# Directions for this task:
Show all lines from the data that include the word "accomplish".

# Entries provided:
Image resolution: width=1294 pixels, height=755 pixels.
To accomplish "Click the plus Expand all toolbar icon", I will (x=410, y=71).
* * *
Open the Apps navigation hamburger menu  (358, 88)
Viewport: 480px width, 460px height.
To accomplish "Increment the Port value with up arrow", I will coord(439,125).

# Response:
To accomplish "Click the plus Expand all toolbar icon", I will (x=410, y=71).
To accomplish "Increment the Port value with up arrow", I will coord(439,125).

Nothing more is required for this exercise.